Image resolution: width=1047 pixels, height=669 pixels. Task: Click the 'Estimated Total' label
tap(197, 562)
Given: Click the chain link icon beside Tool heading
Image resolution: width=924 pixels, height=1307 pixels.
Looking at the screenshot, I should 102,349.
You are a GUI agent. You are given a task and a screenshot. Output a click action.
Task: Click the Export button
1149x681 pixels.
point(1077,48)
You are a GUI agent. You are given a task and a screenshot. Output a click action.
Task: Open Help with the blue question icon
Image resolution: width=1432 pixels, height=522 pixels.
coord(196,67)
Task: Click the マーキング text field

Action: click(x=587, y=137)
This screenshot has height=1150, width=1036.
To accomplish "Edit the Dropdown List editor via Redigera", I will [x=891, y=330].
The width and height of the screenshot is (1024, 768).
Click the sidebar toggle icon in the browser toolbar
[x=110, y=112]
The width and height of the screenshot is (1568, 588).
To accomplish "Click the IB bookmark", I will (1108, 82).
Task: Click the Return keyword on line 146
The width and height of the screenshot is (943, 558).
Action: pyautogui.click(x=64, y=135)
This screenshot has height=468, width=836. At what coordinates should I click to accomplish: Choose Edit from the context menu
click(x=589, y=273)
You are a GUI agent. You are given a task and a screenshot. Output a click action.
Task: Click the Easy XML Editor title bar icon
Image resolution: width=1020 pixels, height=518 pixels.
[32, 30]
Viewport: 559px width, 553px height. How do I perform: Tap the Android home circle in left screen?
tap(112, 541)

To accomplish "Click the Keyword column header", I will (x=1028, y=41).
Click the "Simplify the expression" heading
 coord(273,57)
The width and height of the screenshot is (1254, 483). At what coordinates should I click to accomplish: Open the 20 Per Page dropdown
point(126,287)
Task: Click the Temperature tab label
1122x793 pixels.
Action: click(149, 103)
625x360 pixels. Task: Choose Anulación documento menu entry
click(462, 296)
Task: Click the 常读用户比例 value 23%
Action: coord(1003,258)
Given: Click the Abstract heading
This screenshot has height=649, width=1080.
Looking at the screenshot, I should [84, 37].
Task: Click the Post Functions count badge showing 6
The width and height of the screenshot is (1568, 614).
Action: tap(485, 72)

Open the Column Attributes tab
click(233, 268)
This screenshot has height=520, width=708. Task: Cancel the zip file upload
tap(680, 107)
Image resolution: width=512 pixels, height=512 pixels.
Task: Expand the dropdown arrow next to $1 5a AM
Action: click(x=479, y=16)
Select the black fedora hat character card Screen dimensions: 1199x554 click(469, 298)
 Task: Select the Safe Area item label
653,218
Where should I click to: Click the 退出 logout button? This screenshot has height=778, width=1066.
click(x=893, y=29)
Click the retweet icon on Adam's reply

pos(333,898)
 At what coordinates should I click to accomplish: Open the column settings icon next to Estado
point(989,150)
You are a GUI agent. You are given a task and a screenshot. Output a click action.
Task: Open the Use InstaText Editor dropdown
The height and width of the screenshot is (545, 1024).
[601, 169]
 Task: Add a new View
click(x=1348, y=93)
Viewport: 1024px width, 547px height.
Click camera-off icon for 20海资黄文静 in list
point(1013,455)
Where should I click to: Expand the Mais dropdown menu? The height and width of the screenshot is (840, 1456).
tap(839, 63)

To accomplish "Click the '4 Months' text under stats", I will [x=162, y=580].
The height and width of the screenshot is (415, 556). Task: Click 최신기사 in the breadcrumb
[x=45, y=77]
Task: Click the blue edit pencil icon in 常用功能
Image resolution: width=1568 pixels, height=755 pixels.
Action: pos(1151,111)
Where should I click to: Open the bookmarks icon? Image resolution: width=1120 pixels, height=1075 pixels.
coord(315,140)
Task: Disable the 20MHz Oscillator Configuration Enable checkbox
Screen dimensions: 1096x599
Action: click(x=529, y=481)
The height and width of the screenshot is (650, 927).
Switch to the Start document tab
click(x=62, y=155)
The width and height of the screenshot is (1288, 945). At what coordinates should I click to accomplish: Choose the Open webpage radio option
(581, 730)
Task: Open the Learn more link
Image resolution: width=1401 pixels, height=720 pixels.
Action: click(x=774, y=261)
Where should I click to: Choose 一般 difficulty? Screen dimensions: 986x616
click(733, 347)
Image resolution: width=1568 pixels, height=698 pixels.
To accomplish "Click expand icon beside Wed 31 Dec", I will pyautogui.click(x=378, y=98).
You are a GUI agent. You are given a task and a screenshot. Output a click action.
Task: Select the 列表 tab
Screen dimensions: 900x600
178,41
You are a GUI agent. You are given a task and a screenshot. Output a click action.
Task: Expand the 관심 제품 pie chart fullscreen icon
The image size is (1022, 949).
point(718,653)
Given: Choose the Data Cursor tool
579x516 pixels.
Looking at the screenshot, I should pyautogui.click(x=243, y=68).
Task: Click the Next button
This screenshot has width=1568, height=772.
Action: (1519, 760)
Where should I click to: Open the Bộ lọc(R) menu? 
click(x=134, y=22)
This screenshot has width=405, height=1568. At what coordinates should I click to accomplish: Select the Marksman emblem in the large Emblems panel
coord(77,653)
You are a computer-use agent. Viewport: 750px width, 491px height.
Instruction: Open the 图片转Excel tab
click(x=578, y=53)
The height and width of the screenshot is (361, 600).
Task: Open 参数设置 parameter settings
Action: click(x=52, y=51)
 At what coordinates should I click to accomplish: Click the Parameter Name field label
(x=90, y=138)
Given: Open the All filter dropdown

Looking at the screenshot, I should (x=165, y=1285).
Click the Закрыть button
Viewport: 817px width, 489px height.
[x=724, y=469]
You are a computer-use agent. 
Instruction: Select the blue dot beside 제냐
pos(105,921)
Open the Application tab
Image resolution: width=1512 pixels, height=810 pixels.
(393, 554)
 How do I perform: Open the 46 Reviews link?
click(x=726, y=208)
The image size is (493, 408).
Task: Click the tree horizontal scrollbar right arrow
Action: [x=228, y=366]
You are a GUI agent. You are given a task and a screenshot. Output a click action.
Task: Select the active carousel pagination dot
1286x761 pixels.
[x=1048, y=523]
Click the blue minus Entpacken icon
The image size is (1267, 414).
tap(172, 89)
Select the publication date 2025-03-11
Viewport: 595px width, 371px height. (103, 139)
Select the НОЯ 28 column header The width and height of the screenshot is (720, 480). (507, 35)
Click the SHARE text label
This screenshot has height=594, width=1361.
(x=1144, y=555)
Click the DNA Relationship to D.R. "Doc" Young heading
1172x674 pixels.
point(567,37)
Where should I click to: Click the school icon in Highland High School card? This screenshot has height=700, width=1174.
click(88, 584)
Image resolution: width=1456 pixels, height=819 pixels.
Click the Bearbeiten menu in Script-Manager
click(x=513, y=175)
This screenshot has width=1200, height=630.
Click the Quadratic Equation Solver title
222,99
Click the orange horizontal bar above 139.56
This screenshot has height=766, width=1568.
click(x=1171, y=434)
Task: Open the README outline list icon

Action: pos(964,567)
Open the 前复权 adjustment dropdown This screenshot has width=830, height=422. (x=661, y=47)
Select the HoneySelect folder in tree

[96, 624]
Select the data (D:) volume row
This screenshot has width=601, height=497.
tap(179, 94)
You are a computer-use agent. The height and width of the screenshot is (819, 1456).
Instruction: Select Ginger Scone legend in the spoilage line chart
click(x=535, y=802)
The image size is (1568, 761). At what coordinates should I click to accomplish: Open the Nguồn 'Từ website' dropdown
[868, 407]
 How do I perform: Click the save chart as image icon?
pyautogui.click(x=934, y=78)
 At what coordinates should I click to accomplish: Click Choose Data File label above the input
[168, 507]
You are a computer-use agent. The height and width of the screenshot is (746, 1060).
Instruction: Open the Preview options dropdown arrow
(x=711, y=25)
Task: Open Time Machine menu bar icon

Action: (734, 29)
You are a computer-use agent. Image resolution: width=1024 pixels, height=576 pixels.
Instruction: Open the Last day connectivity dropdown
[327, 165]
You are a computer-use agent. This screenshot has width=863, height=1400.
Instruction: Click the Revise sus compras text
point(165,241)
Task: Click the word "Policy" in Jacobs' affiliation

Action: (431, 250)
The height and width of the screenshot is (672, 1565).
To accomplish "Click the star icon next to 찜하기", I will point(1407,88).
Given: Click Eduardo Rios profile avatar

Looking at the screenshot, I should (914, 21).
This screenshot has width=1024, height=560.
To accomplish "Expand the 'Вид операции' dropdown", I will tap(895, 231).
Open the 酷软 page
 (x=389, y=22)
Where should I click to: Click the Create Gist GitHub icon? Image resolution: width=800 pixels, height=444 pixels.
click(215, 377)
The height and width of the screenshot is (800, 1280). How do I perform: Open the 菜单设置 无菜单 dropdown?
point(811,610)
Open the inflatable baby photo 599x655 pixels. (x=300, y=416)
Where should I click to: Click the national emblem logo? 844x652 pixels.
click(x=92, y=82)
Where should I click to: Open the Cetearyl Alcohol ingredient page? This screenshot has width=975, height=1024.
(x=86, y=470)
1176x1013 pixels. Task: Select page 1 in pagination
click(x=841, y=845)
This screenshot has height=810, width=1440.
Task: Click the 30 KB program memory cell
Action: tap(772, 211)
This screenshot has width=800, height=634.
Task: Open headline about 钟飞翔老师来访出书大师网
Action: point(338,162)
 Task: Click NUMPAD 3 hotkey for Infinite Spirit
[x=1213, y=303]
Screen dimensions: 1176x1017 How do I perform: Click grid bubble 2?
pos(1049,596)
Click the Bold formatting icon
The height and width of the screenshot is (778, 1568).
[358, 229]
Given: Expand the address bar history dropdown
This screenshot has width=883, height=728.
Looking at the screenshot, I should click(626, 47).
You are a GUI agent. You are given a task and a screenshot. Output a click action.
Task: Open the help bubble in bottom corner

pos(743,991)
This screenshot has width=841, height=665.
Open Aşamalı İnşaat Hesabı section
________________________________________
TASK PROMPT: State the number of lines in the records that hold the string "will", and add nothing.

EXERCISE RESPONSE: 7